Key Points for Solo Entrepreneurs

Navigating surplus income as a self-employed individual involves several important considerations:


  • Choosing between accrual and cash basis accounting from the outset of bankruptcy. Accrual accounting involves applying income and expenses in the months they were earned or incurred, while cash method records income when received and expenses when paid.
  • Making a tax installment to the government to claim a tax deduction. Without proof of payment, the deduction is not allowed, leading to an additional surplus payment.
  • Understanding that not all expenses deductible for income tax purposes may be agreed upon by your trustee. It’s essential to clarify this with your trustee.


The Role of the Trustee

The trustee plays a crucial role in the entire process. It’s crucial to discuss in detail the reporting requirements and procedures for determining your surplus income obligation before filing your assignment. A clear understanding of what is required can help avoid any potential issues with your trustee and prevent your bankruptcy from being extended or any court disputes.

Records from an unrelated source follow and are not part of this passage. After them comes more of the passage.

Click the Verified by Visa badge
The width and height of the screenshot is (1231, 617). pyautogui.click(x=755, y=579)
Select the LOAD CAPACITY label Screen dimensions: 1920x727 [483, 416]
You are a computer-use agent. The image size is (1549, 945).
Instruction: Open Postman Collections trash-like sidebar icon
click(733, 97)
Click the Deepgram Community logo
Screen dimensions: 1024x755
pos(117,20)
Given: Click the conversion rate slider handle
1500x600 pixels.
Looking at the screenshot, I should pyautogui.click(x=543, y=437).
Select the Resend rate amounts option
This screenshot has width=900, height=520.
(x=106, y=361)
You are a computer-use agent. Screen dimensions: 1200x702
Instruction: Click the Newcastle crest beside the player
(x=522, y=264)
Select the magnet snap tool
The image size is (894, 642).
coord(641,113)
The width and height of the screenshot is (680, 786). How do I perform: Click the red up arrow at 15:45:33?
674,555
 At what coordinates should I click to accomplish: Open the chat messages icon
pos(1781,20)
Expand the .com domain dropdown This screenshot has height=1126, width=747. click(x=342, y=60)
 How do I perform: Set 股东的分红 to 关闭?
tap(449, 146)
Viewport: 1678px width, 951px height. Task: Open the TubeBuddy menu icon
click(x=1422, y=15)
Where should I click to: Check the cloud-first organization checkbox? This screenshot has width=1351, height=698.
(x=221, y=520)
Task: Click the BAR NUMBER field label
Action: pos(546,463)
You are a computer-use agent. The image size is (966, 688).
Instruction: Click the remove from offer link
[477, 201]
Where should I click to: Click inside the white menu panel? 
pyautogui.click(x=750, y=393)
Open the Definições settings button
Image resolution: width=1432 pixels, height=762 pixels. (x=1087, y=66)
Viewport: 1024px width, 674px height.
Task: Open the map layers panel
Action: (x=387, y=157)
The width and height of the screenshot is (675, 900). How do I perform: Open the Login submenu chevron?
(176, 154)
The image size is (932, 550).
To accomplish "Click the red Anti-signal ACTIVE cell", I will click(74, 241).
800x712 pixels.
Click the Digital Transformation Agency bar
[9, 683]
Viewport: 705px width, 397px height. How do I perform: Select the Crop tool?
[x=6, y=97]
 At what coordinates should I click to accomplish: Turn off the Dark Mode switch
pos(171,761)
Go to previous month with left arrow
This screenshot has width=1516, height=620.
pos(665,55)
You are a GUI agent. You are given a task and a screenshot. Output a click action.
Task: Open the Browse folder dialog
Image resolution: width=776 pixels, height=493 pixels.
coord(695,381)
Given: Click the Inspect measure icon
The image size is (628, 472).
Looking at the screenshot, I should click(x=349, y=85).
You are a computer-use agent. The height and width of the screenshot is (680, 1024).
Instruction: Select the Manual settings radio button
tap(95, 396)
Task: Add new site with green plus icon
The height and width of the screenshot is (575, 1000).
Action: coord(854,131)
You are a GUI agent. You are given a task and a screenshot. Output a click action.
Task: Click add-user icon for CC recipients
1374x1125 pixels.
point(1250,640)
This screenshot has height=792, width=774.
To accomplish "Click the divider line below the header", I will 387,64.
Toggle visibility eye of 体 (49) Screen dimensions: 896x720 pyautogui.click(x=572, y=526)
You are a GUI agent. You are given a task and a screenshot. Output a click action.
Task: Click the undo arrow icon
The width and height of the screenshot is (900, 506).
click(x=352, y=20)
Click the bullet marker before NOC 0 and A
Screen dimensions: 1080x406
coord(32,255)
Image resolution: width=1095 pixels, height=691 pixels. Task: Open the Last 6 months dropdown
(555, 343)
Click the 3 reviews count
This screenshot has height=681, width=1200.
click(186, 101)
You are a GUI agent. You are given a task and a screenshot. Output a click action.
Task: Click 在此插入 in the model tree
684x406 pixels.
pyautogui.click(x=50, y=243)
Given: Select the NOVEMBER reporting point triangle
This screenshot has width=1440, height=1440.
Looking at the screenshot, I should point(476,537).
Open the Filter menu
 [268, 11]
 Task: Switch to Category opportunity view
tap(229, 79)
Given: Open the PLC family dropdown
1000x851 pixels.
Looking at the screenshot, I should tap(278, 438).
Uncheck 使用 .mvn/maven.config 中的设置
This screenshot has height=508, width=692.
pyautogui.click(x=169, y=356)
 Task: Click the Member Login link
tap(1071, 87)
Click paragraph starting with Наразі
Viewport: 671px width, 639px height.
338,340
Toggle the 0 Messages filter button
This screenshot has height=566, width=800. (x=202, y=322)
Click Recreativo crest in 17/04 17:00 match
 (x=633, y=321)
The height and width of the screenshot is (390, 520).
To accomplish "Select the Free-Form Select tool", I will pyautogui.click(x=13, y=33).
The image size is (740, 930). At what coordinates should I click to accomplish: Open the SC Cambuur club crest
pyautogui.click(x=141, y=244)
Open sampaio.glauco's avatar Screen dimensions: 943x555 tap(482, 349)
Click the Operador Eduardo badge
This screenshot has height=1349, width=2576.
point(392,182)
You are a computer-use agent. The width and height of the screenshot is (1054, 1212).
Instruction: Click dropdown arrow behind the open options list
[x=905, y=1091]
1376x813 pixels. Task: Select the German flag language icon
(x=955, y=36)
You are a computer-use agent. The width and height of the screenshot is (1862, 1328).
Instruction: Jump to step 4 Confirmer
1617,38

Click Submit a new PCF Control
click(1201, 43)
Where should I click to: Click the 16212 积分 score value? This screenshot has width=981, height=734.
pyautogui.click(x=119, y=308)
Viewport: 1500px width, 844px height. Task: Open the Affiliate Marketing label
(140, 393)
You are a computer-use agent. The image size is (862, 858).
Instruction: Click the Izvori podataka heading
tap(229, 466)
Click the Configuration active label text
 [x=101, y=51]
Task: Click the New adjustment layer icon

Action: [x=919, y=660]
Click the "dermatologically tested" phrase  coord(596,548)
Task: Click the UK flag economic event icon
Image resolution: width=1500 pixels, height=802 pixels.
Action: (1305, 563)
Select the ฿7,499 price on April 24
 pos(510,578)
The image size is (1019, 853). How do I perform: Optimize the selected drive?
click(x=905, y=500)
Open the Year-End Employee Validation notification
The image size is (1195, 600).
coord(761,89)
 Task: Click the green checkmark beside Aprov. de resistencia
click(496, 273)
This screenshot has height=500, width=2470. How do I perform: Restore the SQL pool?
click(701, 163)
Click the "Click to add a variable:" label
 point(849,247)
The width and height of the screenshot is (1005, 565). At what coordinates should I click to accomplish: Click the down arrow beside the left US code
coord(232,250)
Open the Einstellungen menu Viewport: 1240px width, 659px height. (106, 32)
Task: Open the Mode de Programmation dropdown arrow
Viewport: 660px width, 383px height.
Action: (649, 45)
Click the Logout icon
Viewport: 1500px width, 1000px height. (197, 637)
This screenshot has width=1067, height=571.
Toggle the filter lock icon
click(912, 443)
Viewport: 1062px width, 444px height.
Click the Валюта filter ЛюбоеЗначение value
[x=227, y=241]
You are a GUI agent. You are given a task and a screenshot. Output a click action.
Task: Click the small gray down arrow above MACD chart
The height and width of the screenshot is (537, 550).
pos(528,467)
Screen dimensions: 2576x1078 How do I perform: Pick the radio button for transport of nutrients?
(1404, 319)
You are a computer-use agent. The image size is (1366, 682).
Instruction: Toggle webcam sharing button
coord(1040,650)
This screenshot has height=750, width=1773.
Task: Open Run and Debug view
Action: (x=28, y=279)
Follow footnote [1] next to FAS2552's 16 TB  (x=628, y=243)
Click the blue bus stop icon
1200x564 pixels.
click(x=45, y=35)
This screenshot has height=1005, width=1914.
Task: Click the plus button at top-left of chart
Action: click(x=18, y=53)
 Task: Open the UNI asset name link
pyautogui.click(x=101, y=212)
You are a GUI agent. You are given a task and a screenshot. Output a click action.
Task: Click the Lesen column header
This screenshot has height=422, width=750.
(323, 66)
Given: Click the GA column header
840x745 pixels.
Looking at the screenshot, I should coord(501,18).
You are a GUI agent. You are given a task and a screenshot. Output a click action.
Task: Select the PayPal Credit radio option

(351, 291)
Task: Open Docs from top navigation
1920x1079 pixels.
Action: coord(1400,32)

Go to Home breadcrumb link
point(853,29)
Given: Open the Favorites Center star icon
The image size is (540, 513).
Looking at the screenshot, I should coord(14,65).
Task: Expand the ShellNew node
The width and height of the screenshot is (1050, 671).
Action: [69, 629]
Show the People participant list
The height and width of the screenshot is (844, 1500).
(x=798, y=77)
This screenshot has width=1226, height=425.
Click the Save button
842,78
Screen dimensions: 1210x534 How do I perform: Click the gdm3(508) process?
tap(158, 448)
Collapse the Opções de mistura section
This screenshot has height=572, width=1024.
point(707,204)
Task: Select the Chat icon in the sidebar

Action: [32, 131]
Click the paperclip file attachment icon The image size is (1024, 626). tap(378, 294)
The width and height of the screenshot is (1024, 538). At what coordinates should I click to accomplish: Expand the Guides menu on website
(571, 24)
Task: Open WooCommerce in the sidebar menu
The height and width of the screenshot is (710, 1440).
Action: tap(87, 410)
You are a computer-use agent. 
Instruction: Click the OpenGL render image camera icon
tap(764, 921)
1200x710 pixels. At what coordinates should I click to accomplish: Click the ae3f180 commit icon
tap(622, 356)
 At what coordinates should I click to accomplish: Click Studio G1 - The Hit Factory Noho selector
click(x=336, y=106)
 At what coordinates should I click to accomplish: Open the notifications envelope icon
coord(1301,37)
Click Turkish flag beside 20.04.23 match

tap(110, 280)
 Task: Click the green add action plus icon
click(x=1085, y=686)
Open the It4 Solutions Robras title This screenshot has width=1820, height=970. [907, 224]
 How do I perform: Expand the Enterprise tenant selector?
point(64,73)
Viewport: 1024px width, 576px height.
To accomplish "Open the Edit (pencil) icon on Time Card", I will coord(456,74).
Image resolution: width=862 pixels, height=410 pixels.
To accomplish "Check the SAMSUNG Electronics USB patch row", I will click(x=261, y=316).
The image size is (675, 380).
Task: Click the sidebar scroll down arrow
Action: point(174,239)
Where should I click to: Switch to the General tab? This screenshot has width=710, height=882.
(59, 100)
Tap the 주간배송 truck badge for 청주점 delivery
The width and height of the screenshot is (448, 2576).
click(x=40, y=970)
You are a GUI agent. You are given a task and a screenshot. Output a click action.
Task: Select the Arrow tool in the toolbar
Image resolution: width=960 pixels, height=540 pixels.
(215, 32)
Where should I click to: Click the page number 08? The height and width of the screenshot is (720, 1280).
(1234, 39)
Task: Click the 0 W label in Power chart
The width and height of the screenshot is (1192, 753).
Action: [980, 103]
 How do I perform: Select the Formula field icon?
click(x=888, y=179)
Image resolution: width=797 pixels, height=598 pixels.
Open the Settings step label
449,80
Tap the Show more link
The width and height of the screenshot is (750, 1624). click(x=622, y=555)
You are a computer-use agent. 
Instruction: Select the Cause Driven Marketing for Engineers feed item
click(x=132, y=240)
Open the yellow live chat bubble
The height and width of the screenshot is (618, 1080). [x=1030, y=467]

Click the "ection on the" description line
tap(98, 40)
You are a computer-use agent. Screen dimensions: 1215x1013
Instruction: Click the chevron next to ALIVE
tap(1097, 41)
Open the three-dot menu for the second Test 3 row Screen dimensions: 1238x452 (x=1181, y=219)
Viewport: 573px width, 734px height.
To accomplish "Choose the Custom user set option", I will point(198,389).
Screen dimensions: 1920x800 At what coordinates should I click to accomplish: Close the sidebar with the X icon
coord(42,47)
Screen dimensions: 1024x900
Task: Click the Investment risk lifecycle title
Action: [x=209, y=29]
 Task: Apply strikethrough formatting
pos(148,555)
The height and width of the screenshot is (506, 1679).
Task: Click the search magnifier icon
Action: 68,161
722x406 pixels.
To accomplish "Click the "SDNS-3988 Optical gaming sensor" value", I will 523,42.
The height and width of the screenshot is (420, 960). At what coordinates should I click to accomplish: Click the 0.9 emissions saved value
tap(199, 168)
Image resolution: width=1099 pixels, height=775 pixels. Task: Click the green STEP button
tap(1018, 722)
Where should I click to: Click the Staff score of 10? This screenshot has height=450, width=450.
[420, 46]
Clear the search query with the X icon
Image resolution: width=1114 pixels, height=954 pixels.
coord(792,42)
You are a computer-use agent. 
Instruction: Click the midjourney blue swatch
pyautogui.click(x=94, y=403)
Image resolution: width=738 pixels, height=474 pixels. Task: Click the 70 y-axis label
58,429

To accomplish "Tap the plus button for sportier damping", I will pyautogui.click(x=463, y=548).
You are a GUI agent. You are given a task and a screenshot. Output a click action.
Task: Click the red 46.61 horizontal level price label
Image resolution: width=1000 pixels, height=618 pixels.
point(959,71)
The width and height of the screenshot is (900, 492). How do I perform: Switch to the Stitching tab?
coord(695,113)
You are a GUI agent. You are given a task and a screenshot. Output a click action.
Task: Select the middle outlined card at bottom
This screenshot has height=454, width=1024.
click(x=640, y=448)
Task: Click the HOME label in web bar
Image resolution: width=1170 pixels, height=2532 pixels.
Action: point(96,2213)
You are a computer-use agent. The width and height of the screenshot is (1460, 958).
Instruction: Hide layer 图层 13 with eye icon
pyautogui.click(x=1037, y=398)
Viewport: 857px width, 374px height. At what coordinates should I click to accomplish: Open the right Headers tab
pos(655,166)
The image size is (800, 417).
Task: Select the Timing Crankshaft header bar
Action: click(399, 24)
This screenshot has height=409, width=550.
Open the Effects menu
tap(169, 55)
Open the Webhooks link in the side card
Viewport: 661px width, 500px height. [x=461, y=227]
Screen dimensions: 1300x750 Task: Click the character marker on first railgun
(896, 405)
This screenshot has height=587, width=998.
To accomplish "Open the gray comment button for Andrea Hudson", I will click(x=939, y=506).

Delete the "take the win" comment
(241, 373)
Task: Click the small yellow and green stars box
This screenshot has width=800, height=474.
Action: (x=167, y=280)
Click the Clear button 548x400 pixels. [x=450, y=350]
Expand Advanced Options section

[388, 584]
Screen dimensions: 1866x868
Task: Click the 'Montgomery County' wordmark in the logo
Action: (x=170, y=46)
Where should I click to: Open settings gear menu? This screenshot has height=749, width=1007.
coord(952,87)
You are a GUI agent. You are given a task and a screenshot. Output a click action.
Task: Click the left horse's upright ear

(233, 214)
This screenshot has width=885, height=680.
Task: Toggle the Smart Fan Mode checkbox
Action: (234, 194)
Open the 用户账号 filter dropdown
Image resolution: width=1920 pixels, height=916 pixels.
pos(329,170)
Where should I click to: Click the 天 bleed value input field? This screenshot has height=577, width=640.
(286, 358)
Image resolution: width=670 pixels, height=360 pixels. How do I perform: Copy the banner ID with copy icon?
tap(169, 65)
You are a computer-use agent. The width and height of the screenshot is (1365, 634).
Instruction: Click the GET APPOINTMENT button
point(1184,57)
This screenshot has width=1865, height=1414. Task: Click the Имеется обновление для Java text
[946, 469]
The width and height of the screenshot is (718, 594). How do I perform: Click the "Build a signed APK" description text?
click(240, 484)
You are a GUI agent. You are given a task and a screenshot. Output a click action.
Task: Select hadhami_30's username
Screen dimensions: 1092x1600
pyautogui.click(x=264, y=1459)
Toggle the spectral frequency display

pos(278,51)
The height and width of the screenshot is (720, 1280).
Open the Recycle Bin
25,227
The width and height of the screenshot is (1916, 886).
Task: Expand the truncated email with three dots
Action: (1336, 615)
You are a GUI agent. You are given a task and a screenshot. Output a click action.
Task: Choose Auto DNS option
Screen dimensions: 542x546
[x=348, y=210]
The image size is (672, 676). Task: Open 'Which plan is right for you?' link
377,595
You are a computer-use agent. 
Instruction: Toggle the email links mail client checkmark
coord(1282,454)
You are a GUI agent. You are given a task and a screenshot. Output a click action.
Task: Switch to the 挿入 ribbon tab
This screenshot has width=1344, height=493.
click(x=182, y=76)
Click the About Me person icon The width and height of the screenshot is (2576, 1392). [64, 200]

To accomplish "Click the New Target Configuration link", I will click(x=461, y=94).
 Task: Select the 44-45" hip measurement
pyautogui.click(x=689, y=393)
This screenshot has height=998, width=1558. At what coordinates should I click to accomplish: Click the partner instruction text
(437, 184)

Understanding surplus income as a self-employed individual can be complex, but with the right guidance and knowledge, it can be navigated successfully. By taking into account all aspects of your income, expenses, and tax obligations, you can accurately calculate your surplus income and better manage your financial situation.

Remember, it’s always a good idea to consult with a financial advisor or trustee to ensure you’re making the most informed decisions for your financial health.